Imbalance: I have no problems with the rich making 10 times the Average household wage. They have greater responsibilities and take greater risks. But please tell me the justification of a CEO taking a 6 million a year salary when the janitor is paid 30 grand? Is the imbalance really that difficult to see? The big banks made billions of dollars and paid out millions in bonuses last year. And yet, they are whining that regulations are hurting their profitability. Really? How much profit does it take to pay millions to their top dogs? If you can’t see the complete disparity and the anger of the guy on the bottom who is out there protesting, I feel sorry for you.

This is so over the top that I’m embarrassed for you. Back to the robbing and killing thing? I suppose there are the few on both sides who would actually act in this manner, but the average person out there simply wants a reasonable chance to EARN a reasonable living. The rich seem to not understand or are oblivious to this.

You might as well get used to it. Capital as God has been overplayed and it will be addressed. The lack of any ethical treatment in the pursuit of short-term profit by the wealthy has wakened the sleeping dogs.

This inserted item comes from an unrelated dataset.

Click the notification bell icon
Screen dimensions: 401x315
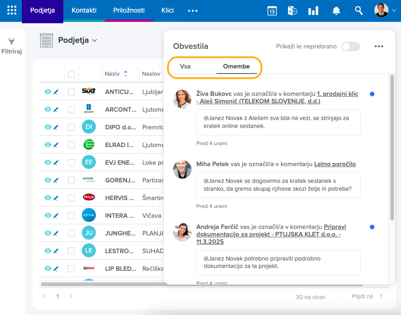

That’s only 200 times more though. I’ve worked with people who run companies and with people on the low end of the pay scale and I can tell you 200X doesn’t even come close to the difference in attitude, skill, hard work, responsibility, etc. BUT… whose fault is that? We’ve been systematically divorcing people from any ability they once had to take true pride in their work for decades. I think there’s some kind of vicious cycle going on - a downward spiral separating two classes of people more and more. The gap isn’t unbridgeable, but if we’re not careful it will become so.